The activities in the year 2018 were motivated by providing the first version of SemGIS prototype to support our partner Geomer into the integration of data from different sources and the enrichment of these data through the Linked Open Data.
While the integration of such data is of tremendous importance in itself, one aspect of integration that is often neglected is the quality of the integrated heterogeneous data. Data quality metrics can help to indicate whether the integrated semantic data is suitable for a variety of tasks the end-user plans to execute. Quality-assured data in the scientific literature is defined as data that fulfills the requirements set up by the end-user. However, the purposes of data can be considered multidimensional as data can be used in many different ways and contexts. It is therefore important to create a use-case dependent data quality evaluation framework to evaluate the integrated semantic data to give indications about the situation dependent usefulness of map data for the end-user with the support of semantic technologies. In addition to a use case dependent evaluation of map data, a temporal perspective is useful to be taken into account. If the changes of map data could be predicted using a customized algorithm based on previous map behavior, an indicator on future map quality could be given, therefore increasing the reliability of the quality score significantly. All in all, the possibilities of not only integrated but also quality assured integrated data should be explored through the PhD thesis of Timo Homburg as a subpart of SemGIS project.

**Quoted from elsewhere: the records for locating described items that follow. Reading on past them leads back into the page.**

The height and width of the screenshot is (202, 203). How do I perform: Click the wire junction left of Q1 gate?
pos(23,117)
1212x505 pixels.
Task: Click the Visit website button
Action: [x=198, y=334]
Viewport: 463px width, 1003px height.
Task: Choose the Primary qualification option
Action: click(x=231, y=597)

In the context of application case in disaster management, the study of existing systems and needs of disaster management has allowed for identifying a limit at the level of the action plans and guidelines prepared to respond to a disaster. They are assessed after their application to a disaster or after training of response actors to a disaster situation. However, some tests of the plans can be inapplicable or have a high cost. That is why we want to provide a tool which could allow testing action plan with a lower cost. The study of existing work has allowed for determining such a tool is provided through a multi-agent system to simulate the decision-making of responders based on prepared plans and guidelines according to a disaster situation. The multi-agent simulation offers an overview of the consequence of this decision-making which allows for assessing the prepared plans and guidelines. However, existing multi-agent models are designed according to a specific use case and the observations expected from simulation experiments. Existing models are thus, hardly adaptable to different plans simulation and different experiments. That is why the Ph. D thesis of Claire Prudhomme propose a process of automatic multi-agent system modeling from the information of disaster management contained into the semantic information system, to support the disaster management community in the preparation of action plans.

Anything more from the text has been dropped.